→ Instruction:
Count the lines in the listing below that contain the string "This", treating uppercase and lowercase as different, and reply with the number alone.

→ Provided records:
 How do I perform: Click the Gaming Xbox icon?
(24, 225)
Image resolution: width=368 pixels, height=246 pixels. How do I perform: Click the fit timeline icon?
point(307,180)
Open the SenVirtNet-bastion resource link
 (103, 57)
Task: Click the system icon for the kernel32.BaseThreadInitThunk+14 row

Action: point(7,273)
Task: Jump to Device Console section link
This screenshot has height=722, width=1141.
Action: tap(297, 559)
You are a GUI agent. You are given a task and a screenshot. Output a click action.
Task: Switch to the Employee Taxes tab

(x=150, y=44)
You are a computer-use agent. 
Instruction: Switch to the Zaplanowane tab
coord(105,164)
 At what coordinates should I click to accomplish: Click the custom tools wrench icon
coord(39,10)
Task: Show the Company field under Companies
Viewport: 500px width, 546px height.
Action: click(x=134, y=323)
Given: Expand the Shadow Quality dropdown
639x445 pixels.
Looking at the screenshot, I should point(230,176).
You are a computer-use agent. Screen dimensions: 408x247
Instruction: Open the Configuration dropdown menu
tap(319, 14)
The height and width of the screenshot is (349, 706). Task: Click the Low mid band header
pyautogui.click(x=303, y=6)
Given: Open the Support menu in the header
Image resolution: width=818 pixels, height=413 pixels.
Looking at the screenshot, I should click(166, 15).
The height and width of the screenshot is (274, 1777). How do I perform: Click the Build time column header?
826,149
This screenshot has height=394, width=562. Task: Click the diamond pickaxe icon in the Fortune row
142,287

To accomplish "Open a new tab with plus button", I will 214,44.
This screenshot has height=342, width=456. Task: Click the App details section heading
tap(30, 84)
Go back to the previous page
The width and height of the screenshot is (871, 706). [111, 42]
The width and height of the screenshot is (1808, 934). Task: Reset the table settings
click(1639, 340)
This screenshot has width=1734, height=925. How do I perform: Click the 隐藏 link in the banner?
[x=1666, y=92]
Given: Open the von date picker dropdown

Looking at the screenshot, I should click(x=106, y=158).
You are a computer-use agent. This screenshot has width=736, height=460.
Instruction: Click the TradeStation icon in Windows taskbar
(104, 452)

→ Exercise result:
5